Kuriozalna sytuacja w Monachium! Samolot, który miał przetransportować pasażerów na szczyt klimatyczny w Dubaju, przymarzł do płyty lotniska. W związku z tym, wczoraj monachijskie lotnisko zostało zamknięte, jednak już dziś rano ruch został przywrócony.
Urastającą do rangi symbolu sytuację można było wczoraj zaobserwować na monachijskim lotnisku, z którego nie mógł odlecieć samolot, który miał zawieźć uczestników szczytu klimatycznego do Dubaju. Powodem było przymarznięcie maszyny do płyty lotniska.

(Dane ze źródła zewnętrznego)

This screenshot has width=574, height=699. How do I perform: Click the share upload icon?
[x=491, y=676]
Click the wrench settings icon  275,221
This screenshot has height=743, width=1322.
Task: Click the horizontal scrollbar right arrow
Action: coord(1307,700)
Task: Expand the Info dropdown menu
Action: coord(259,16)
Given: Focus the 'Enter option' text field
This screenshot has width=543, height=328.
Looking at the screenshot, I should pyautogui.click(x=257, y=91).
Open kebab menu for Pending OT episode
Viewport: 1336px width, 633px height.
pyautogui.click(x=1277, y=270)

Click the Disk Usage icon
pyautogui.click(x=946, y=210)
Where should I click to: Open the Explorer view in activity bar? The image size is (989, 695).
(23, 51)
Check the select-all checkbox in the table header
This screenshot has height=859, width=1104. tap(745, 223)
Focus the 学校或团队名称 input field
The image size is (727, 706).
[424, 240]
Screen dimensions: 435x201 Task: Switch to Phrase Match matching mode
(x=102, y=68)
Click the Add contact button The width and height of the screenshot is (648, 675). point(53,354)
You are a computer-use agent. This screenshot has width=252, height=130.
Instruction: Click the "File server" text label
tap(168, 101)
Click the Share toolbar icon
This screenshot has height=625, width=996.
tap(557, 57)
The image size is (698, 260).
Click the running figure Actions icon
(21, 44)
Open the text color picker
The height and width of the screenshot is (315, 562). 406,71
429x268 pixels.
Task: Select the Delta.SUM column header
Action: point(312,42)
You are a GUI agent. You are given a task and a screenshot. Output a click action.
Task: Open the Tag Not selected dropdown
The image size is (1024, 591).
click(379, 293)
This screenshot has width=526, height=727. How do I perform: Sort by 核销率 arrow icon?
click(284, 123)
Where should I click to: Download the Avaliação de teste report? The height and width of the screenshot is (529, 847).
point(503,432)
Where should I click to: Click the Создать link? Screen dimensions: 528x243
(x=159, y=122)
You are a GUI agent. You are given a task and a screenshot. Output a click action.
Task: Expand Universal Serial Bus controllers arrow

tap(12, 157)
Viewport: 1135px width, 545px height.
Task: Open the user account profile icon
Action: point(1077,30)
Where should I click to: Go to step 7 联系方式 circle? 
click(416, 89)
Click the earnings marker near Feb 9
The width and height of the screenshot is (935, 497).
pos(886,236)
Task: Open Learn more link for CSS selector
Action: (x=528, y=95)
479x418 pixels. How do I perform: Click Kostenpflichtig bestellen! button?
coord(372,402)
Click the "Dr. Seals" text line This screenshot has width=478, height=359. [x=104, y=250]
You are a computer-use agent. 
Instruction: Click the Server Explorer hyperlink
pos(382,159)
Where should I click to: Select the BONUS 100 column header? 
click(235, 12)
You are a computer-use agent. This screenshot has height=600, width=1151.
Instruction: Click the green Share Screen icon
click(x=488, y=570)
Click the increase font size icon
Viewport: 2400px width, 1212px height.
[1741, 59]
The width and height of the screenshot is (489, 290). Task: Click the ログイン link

Z powodu ataku zimy i złych warunków atmosferycznych port lotniczy w Monachium został wczoraj całkowicie zamknięty. Dziś rano wznowiono jego działalność, jednak tylko częściowo. Pasażerom szczytu klimatycznego w Dubaju obsługa lotniska rozstawiła łóżka polowe, aby mogli przespać się w oczekiwaniu na przywrócenie lotów.
Wyjątkowo mroźna zima zatrzymała 760 maszyn, a wczorajsze opady śniegu w Bawarii uznano za najobfitsze od 1933 roku! Ciężkie warunki atmosferyczne były odpowiedzialne za paraliż komunikacyjny w południowych Niemczech.